==== SOURCE TEXT

Field guideOperating model

2026 · Operating modelAbout 13 min readNovus Stream Solutions

What an "app testing lab" actually does: our build → ship → measure → keep-or-kill loop

Novus Stream Solutions calls itself an app testing lab, and the label is operational, not marketing. The full loop — build narrow, ship into real usage, measure activation, and decide to keep, kill, or double down — explained.

The build, ship, measure, and keep-or-kill loop of an app testing lab

Overview

Novus Stream Solutions describes itself as an app testing lab, and that phrase does real work — it is how product decisions actually get made, not a slogan on an about page. An app testing lab builds small, useful digital products, ships them into real usage conditions, measures what happens, and decides what to grow and what to move on from. The whole operating model is a loop, and naming each part of it precisely is the difference between "we make apps" and a system that consistently produces a small number of products worth keeping. This post walks the full loop — build, ship, measure, keep-or-kill — and explains why the part everyone finds uncomfortable, killing things, is the part that makes the rest work.

The reason a small operation needs this loop more than a large one does is constraint. A big company can afford to carry products that are not working for a long time; a one-person operation cannot, because every product that stays alive consumes attention and infrastructure that a better product could have used. The lab model is how scarce attention gets allocated by evidence rather than by attachment — you build a thing, you find out whether it is real, and you act on the answer. That cycle, run honestly, is what keeps the portfolio small enough to maintain well.

Build: the narrowest version of the useful thing

The loop starts with building, but the discipline is in how narrow the build is. Every product begins as the smallest version that delivers genuine value on its own — not a feature-complete vision, but the core useful thing, scoped down to what can be shipped and tested quickly. For the visualizer that meant upload, customize, export, and nothing else until that loop worked; for the background remover it meant removing a background cleanly and exporting it correctly before anything else. The point of building narrow is not to do less work; it is to reach the measuring stage faster, because until a product is in front of real users, every belief about whether it is good is a guess. Narrow builds shorten the distance to evidence.

========
==== DATA SECTION

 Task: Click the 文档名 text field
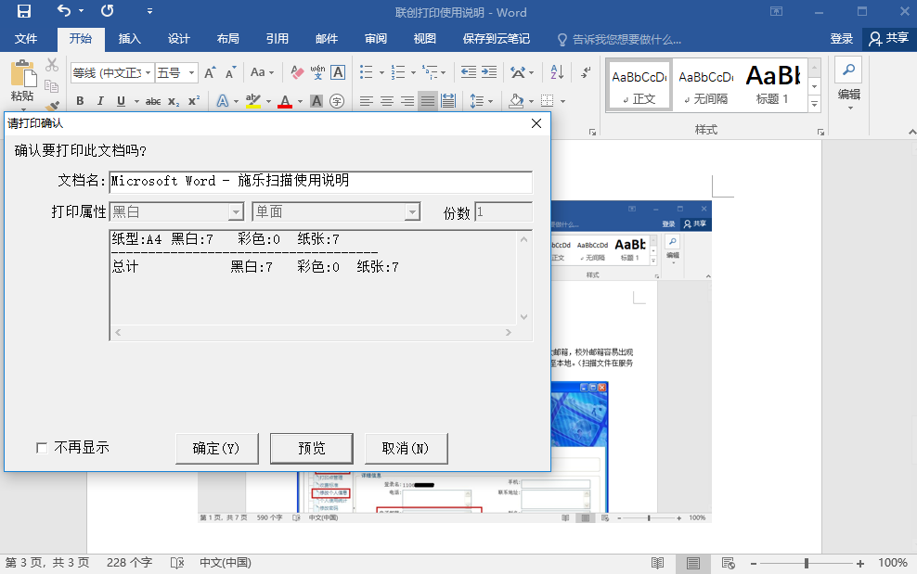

========
==== DATA SECTION

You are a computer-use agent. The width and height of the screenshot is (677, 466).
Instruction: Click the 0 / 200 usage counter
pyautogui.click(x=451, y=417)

========

● CHALLENGES
1 - Can you rewrite the paragraph of the app testing lab post that begins "The reason a small operation needs this loop" as a short list that keeps its main facts?
2 - Do these statements agree with the app testing lab post? Answer yes or no for each, quoting the deciding words of the post. (a) Novus Stream Solutions uses "app testing lab" as a marketing label. (b) The first build of the background remover focused on removing a background cleanly and exporting it correctly. (c) According to the post, a big company can afford to keep products that are not working for a long time.
3 - Could you resume the app testing lab post from where it stops and carry it on?
The records above are separate material from the app testing lab post.

● EXERCISE RESPONSES
1 -
- A small operation needs the loop more than a large one because of constraint.
- A big company can carry products that are not working for a long time. A one-person operation cannot, because every live product consumes attention and infrastructure a better product could have used.
- The lab model allocates scarce attention by evidence rather than attachment: build a thing, find out whether it is real, and act on the answer.
- Run honestly, the cycle keeps the portfolio small enough to maintain well.

2 -
(a) No: "the label is operational, not marketing."
(b) Yes: "for the background remover it meant removing a background cleanly and exporting it correctly before anything else."
(c) Yes: "A big company can afford to carry products that are not working for a long time"

3 -
Building narrow also protects against the most expensive mistake a small operation can make: pouring months into a product before discovering nobody wants it. A narrow build that ships in weeks risks weeks; a comprehensive build that ships in months risks months, on a bet that has not been tested. The lab model treats the first version as a question to be answered, not a product to be perfected, which is why the scoping is ruthless. You build exactly enough to ask the question "does anyone actually use this" and no more, because everything beyond that is investment in an answer you do not have yet.

Ship: into real usage, not a focus group

Shipping means putting the product into real usage conditions, which is categorically different from testing it in a controlled setting. The most reliable signal about whether a product works is what people actually do with it when it is live and they have a real reason to use it — not what they say in a survey, not how it performs in a demo, not internal opinion. Real usage surfaces the things no one predicted: the step that seems obvious to the builder and confuses every new user, the feature that was meant to be secondary that turns out to be what people reach for first, the failure mode that only appears under the messiness of real inputs. None of that is visible before shipping, which is why shipping is the step that converts beliefs into evidence.

The willingness to ship before everything is perfect is what makes the lab a lab rather than a workshop. There is always a temptation to keep polishing in private until the product feels ready, and that temptation is almost always a way to avoid the discomfort of finding out. The lab model accepts that the first version will have rough edges in places no one anticipated, because discovering those edges in production with real users is more valuable than a longer build that still could not have predicted them all. Shipping is not the end of building; it is the start of learning, and the learning is the point.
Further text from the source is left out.